In der Berichterstattung werden diese beiden von Rauch gelikten Beiträge nun oft verkürzt als „antisemitischen Posts“ bezeichnet. Es lohnt sich, sie noch mal genauer anzusehen. Der eine Accountinhaber sprach in seinem Post von einem „Völkermord in Gaza“, der andere stellte in Bezug auf Äußerungen von Bundesbildungsministerin Bettina Stark-Watzinger (FDP) die folgenden Fragen: „Wir sind Wertepartner mit Kriegsverbrecher? Wer ist wir? Und mit welchem Israel sind wir Wertepartner? Netanjahu? Gallant? Smotrich? Ben-Gvir? Der Zivilgesellschaft? Die Demonstranten auf der Straße in Tel-Aviv?“

Und auch, wenn Likes auf einer Plattform nicht der beste Ort dafür sind: Über die Aussage dieser beiden Tweets selbst lässt sich diskutieren und streiten. Vielleicht passiert es auch, dass zwei Ge­sprächs­part­ne­r*in­nen nach langer Diskussion darüber getrennter Meinung nach Hause gehen, vielleicht auch verärgert von den Ansichten der anderen Person, und vielleicht sogar verletzt, weil sie finden, dass die Gesprächspartnerin Betroffenheiten, Angst oder Sorge nicht genug mitbedacht hat. Vielleicht lässt es sich auch auseinandergehen mit dem bitteren Vorwurf, die Unterstützung einer dort geäußerten Ansicht sei antisemitisch.

Fehlerkultur und Maßnahmen gegen Antisemitismus

Es ist bezeichnend, dass der Druck ausgerechnet gegen eine mit 41 Jahren vergleichsweise junge Frau in dieser Position so hoch ist. Uni-Leitungen sind weiterhin zu zwei Dritteln von Männern dominiert. Und guckt man kurz rüber in die Politik, aus der nun an die eigentlich ja autonom agierende Universität so klare Forderungen kommen, dann ist klar: So mancher Freie Wähler-Politiker in Bayern und so mancher Verkehrsminister auf Bundesebene haben weit verheerendere Fehler einfach ausgesessen.

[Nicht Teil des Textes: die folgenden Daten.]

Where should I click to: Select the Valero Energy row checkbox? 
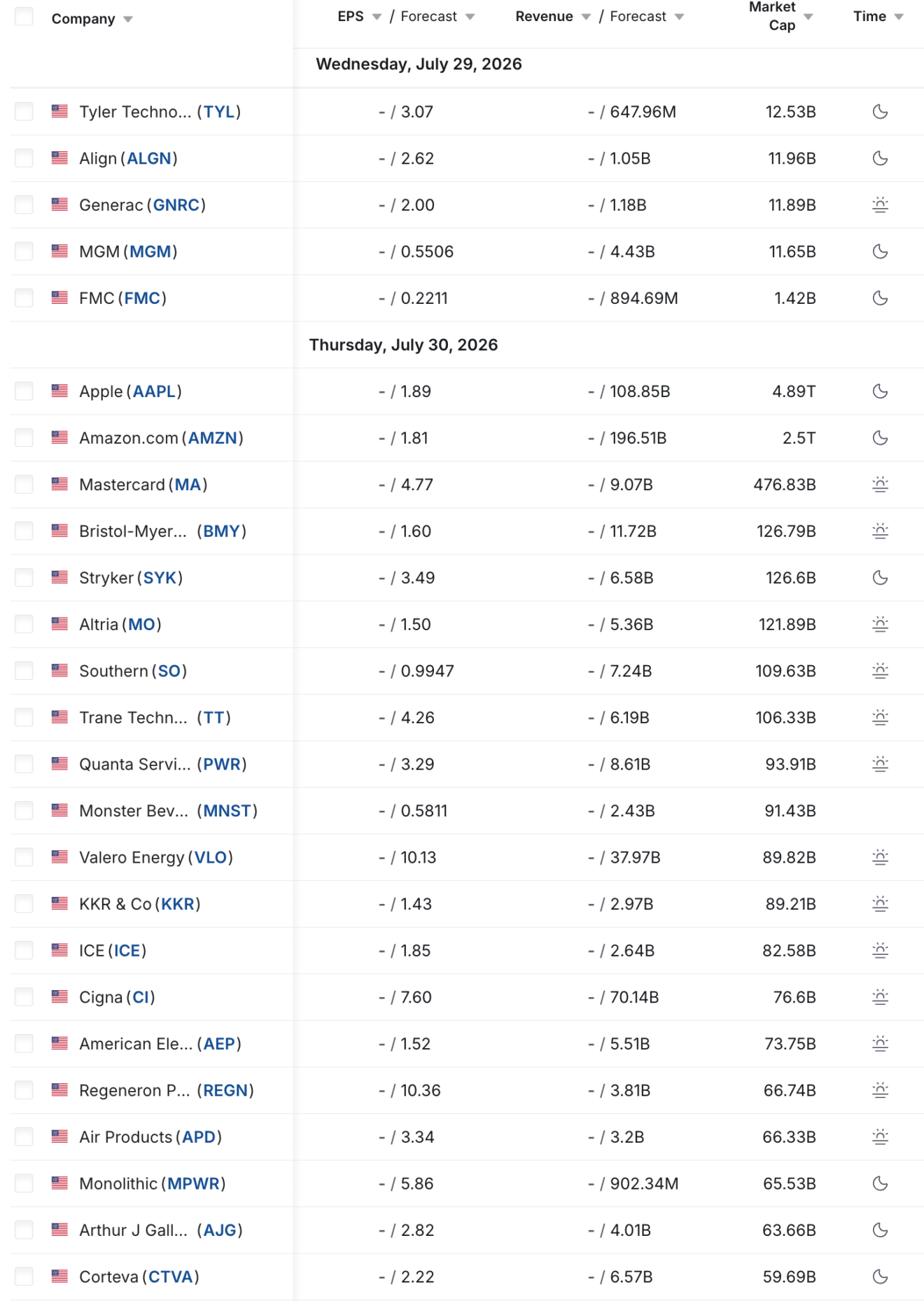click(x=24, y=857)
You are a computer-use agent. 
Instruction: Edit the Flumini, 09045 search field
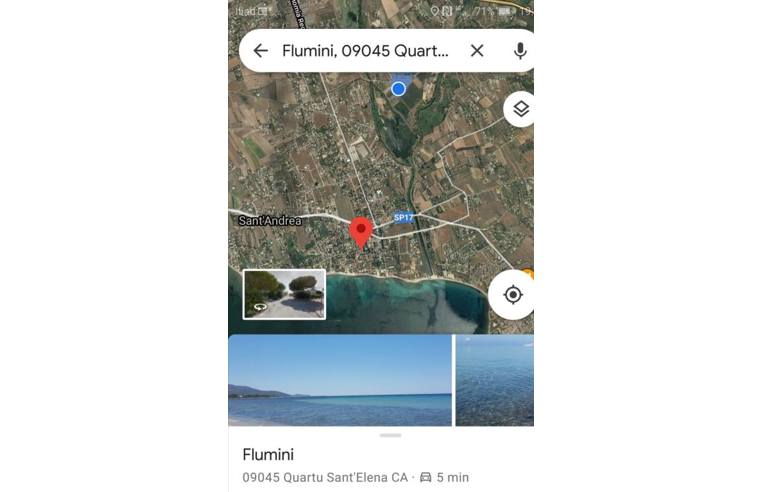(365, 51)
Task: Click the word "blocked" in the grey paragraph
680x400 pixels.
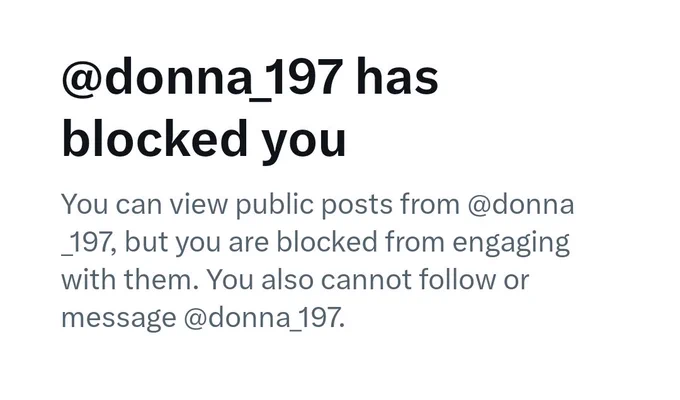Action: (x=327, y=242)
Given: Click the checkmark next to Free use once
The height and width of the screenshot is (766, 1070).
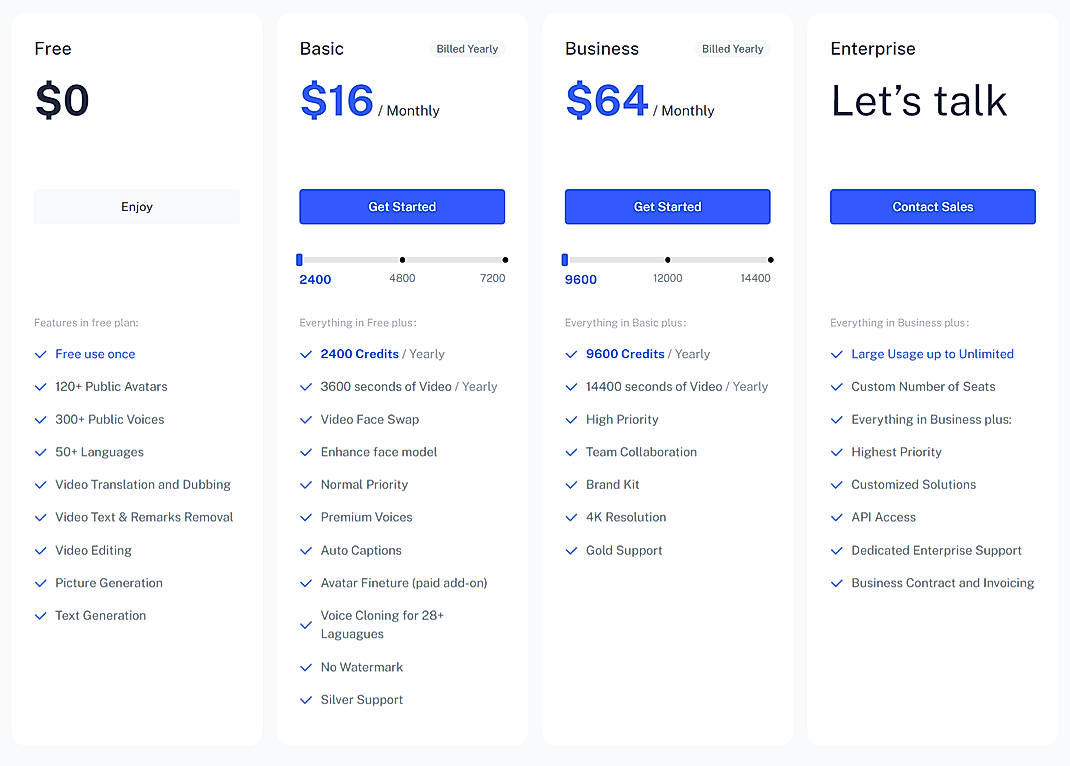Looking at the screenshot, I should coord(40,354).
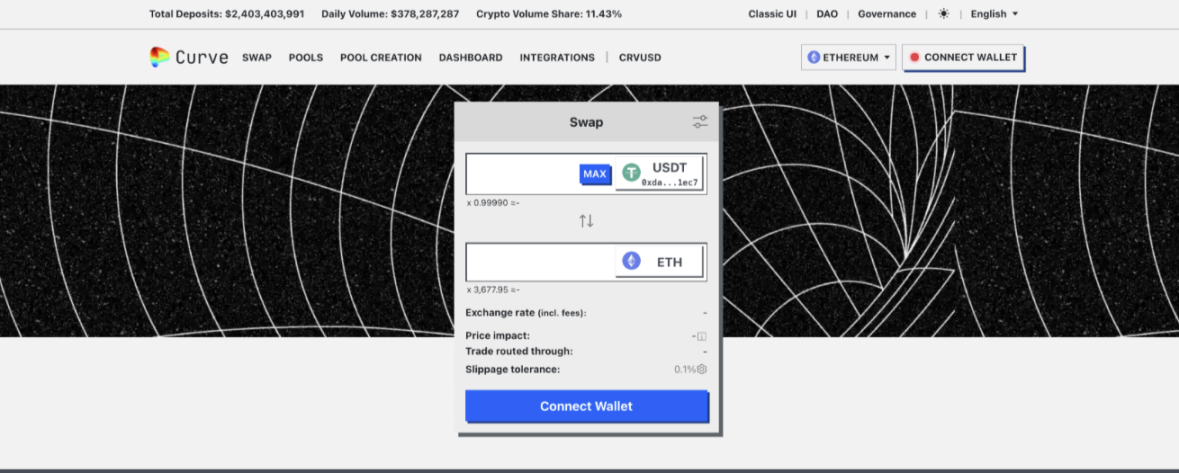Open slippage tolerance gear icon

point(702,369)
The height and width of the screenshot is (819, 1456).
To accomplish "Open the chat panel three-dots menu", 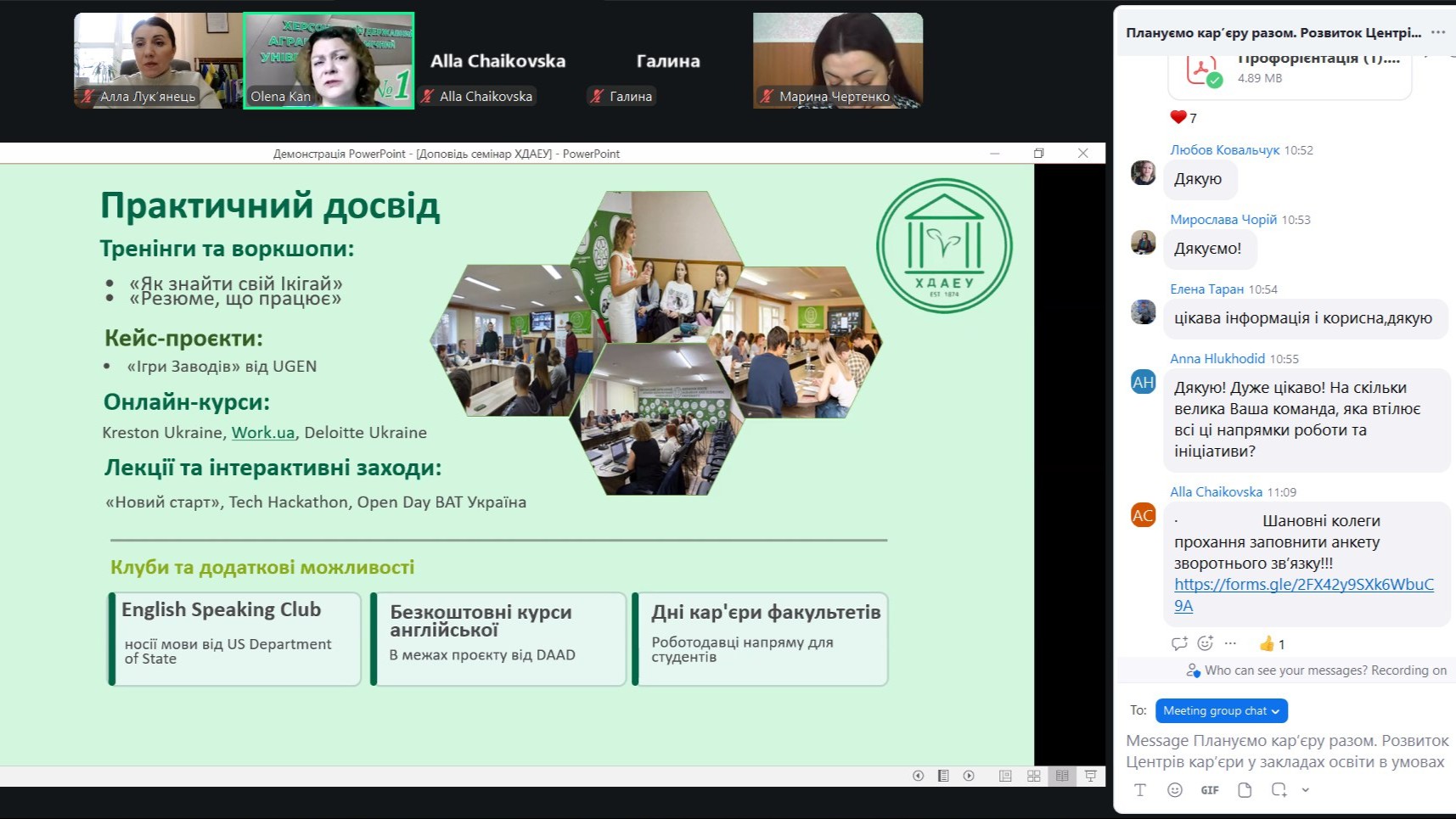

Geraldine Rauch stellt sich der Aufarbeitung. Sie hat den Fehler eingestanden, sie hat eine juristische Aufarbeitung in Gang gesetzt, sie bittet um Entschuldigung, sie sucht den Dialog mit Betroffenen und benennt fünf konkrete Punkte, wie sie in Zukunft gegen Antisemitismus an der Uni vorgehen wil. Sie wird sich daran messen lassen müssen, wie gut sie die angekündigten Maßnahmen gegen Antisemitismus an der TU nun umsetzt. Expertise hat sie mit dem Zentrum für Antisemitismusforschung (ZfA) im Haus. Sie hat mehrfach gezeigt, dass sie die TU auch in gesellschaftliche Debatten einbinden will. Ihr Wille, den Schaden, den sie verursacht hat, zu reparieren, ist glaubhaft.

Eine Präsidentin einer Uni, die sich darum bemüht, Diskursräume offen zu halten, auch wenn es unbequem und gefährlich ist; die um Positionen ringt; der dabei auch Fehler unterlaufen; die aber wiederum im Umgang mit ihren Fehlern zeigt, dass sie bereit ist, zuzuhören und dazuzulernen; die fragt, was jüdische, israelische und palästinensische Stu­den­t*in­nen an ihrer Uni brauchen, um sich dort sicher zu fühlen; die daraus auch Handlungen ableitet und umsetzt: So eine Präsidentin könnte eine gute TU-Präsidentin sein.